The first panel, “Ottoman Contexts”, brought together the works of Molly Greene from Princeton University, Tom Papademetriou from Stockton University and Viktor Taki from Concordia University of Edmonton. The speakers explored the shaping of Greek national identity in the late Ottoman Empire. In her talk, Greene focused on the common narrative of Balkan revolts in the late 18th to early 19th century in the Ottoman Empire and their role in 1821 events. The Greek Revolution, as well as separatist movements in the Balkans, are often attributed to the predominance of Christianity in the region. Greene argued that the separatist moods were provoked more by the sultan's unpopular reforms, relationships between peasants and landlords, and the elites’ dynamics across the region. Papademetriou contributed to the debate with the idea of the Greek millet system as a cornerstone of modern Greek ethno-genesis, but noted that it was a very late creation. Nevertheless, when the millet-i Rum rose up against the Ottomans, it was the religious leader who paid with his life in spite of having opposed the rebellion. Taki demonstrated how the anti-Greek sentiments of Moldavian and Wallachian boyars were as much a consequence of the failure of the Etaireia uprising in the principalities as its cause. In conditions of the unfolding Greek War of Independence, the boyars seized the opportunity to denounce the Greek wrongdoings in the principalities to both the Russians and the Ottomans, thus restoring the “native” rule of the Moldavia and Wallachia.
The second panel, “Russian Contexts”, featured the papers of Ada Dialla of the Athens School of Fine Arts, Nikolaos Chrissidis of Southern Connecticut State University, and Lucien J. Frary of Rider University. The speakers focused on the international component of Greek identity building. Dialla explored how the Greek War of Independence contributed to the crystallization of the conceptual and ideological separation of the civilized Christian “Europe” vis-à-vis the barbaric Muslim Asia.
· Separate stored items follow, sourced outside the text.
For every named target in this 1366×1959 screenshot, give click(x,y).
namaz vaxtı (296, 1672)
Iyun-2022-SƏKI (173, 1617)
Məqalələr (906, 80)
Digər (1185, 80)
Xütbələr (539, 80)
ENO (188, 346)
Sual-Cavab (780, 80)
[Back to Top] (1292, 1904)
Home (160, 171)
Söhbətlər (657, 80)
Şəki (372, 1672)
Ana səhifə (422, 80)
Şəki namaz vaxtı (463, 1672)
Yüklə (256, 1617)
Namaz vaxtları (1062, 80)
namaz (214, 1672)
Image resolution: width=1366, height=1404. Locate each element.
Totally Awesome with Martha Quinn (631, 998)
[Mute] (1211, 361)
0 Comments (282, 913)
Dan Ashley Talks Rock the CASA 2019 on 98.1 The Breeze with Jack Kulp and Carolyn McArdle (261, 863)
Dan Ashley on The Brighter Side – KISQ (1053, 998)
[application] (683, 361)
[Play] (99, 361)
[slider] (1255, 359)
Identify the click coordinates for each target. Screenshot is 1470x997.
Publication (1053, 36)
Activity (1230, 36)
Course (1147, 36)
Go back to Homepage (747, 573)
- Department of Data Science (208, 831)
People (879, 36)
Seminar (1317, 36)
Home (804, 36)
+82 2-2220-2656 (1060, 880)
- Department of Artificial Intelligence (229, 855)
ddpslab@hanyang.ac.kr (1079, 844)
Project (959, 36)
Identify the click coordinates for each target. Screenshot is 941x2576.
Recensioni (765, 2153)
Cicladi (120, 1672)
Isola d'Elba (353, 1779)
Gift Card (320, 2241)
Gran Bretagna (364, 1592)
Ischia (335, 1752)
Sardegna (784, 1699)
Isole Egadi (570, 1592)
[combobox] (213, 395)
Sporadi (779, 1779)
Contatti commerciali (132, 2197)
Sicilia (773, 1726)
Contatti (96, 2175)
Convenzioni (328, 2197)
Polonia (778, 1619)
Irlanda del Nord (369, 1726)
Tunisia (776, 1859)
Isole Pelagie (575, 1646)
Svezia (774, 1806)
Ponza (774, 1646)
Thus, the Greek Revolution meant renegotiating the European frontiers and the very notion of Europe, which now included another “East Christian Orthodox” nation in addition to the Russian one. Chrissidis investigated the extent to which imperial and nationalist identities and loyalties coexisted by focusing on the biography of the prominent activist named Varvakis, who made his fortune in Russian caviar. By combining many identities and by being a subject of two empires, Varvakis was an example of a rich cosmopolitan Greek diaspora merchant that stood out from the regular petty bourgeoisie makers of the Greek Revolution. Frary reviewed Russia’s reaction to the opening of the Greek revolt to better understand the political and social situation in the region. He concentrated on the diplomatic papers of the Russian mission in Constantinople. He brought new evidence of the myth that the rebels were fighting with Russian support, since the establishment of an independent Greek state would benefit Russia’s trade.
The final panel, “Local Conjunctures”, combined the works of Evdoxios Doxiadis of Simon Fraser University, Dean Kostantaras of the University of Illinois, Chicago, and Konstantina Zanou of Columbia University. Doxiadis examined two trajectories on the question of identity and nationality that coexisted long after the Greek Revolution triumphed: popular understandings of identity based on religion and the legal constructs of nationality. The incorporation of Byzantium into the Greek national narrative resolved a tension that had existed between these two trajectories. Kostantaras distinguished peculiarities of the Greek revolution, such as the nationalist goals and high degrees of mass support. Viewed in this light, the story of the Peloponnesian primates belongs not only to Greek history, but is also relevant to the larger study of nations and nationalism and the manner in which these concepts became more fixed in the consciousness of the period. Zanou studied ordinary people’s lives through their letters in order to recover forgotten realities and details of the grander historical changes. In other words, her research combined microhistory with macrohistory so as to look at the big picture through the small details.